§ **Exercise requirements**:
Lines from the material below that hold the string "link" are what is needed; copy each of them.

[Start of section]

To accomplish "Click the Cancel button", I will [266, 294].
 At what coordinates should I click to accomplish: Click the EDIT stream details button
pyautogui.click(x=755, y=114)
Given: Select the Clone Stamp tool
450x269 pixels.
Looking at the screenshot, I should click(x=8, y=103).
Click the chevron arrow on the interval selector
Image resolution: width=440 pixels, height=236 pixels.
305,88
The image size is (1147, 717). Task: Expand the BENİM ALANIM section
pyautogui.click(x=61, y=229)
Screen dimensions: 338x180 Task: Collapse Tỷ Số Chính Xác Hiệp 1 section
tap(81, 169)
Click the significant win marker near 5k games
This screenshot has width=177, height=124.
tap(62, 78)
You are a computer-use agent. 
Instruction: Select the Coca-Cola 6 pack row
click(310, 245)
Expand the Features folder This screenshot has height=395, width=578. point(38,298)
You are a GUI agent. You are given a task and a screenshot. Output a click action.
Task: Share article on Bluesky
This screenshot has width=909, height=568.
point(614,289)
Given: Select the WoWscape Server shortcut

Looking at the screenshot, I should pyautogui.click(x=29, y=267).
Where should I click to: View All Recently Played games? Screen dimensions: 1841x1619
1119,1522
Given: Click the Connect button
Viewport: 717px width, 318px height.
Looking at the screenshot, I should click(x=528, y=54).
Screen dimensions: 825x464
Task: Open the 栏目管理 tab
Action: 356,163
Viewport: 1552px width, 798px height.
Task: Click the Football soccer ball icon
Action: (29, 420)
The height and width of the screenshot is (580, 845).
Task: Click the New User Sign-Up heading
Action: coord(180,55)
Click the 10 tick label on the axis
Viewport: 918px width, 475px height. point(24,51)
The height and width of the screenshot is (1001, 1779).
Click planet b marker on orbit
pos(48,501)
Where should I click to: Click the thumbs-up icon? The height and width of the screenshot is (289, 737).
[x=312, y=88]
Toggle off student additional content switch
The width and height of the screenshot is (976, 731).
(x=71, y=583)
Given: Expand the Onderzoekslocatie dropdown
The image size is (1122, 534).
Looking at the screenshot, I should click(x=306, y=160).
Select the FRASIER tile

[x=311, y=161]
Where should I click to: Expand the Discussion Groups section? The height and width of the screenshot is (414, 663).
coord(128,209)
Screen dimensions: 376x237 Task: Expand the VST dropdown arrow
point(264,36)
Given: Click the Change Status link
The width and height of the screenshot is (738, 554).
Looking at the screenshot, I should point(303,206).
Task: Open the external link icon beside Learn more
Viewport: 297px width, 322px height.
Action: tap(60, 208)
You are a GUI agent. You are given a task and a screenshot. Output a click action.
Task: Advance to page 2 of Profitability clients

[End of section]

§ **Written reply**:
Given: Click the Change Status link
Task: Open the external link icon beside Learn more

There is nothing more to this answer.